Les noces hivernales (troisième partie) par w

Les noces hivernales (troisième partie)

       Les nuages s’étaient teintés de platine et la neige avait fondu sous le martellement de la pluie de la nuit dernière. Joseph remplissait le coffre et l’arrière de sa voiture de cartons, lorsqu’une camionnette pénétra dans la cour du manoir, puis s’avança lentement jusqu’au perron de la demeure. Un coup de klaxon, puis deux, puis trois. C’était Gustave. Il stoppa son véhicule et en sortit.

      ─ Salut, le p’tit Joseph. Ca m’fait plaisir de te revoir après tout ce temps !

      ─ Bonjour, le Gustave. Heureux que tu sois là.

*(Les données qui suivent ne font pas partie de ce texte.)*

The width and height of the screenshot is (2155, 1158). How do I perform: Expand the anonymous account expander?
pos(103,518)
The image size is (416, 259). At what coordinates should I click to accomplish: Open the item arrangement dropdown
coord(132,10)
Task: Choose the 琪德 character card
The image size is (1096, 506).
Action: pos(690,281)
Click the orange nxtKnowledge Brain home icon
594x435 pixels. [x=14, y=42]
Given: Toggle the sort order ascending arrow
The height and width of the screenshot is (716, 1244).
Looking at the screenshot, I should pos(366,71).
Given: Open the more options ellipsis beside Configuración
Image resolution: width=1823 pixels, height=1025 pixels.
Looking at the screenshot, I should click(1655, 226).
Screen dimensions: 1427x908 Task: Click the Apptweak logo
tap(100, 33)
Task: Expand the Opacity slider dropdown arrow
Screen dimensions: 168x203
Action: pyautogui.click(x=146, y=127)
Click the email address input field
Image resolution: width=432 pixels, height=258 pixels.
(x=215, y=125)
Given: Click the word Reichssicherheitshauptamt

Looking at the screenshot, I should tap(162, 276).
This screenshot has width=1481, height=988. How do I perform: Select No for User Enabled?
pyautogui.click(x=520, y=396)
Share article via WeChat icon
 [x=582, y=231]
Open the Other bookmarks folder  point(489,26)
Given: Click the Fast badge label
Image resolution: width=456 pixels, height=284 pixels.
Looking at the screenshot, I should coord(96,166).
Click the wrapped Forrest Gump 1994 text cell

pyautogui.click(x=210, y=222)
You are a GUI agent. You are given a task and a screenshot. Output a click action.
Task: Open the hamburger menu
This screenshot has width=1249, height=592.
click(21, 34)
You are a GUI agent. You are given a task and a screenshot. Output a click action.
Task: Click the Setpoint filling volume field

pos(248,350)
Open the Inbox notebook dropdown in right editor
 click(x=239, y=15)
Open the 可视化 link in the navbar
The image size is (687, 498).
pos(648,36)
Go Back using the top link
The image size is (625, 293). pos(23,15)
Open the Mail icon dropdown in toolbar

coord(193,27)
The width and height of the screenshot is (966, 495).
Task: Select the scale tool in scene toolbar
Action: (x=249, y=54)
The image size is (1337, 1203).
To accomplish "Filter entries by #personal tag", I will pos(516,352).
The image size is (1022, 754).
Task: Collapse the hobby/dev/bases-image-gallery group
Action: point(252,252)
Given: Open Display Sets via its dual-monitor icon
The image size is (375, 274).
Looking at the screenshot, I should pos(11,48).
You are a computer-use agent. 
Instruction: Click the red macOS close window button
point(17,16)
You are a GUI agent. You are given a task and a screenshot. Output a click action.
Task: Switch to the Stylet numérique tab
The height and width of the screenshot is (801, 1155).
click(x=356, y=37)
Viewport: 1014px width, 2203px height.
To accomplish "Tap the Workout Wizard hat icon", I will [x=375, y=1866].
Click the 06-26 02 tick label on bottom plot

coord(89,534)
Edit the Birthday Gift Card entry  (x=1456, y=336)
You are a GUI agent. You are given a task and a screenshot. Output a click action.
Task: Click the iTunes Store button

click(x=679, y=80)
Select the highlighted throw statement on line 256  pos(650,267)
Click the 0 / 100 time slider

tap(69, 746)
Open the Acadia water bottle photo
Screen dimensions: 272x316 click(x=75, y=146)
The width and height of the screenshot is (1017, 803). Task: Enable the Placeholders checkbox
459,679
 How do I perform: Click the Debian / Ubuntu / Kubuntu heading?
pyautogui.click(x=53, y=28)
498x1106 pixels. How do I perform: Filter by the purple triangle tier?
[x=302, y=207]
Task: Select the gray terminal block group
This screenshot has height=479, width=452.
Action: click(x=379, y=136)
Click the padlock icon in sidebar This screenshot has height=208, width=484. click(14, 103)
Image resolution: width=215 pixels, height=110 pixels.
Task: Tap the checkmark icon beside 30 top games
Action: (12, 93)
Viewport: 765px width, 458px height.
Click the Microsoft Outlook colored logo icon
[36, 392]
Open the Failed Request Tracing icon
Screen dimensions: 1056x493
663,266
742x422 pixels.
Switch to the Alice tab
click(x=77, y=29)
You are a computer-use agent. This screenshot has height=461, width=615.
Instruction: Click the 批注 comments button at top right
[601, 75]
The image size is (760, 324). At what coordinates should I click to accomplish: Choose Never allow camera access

      ─ Comment vas-tu, lui demanda-t-il en lui serrant la main.

      ─ Bien, merci. Et toi ?

      ─ La pleine forme, surtout en te voyant : ça ravive mes souvenirs et me fait retomber dans ma jeunesse durant laquelle j’ai passé tellement de temps avec ta grand-tante.

      ─ On vit parfois des moments étranges…

      ─ A qui le dis-tu ! Tiens, je t’ai ramené ce dont je t’ai parlé au téléphone.

       Joseph rentra dans le manoir, suivi par Gustave qui portait un carton fermé. Ils s’installèrent dans le salon. Joseph versa une tasse de café à son invité avant de reprendre la parole : « je ne peux plus attendre. Je vais voir ce qu’il y a à l’intérieur. »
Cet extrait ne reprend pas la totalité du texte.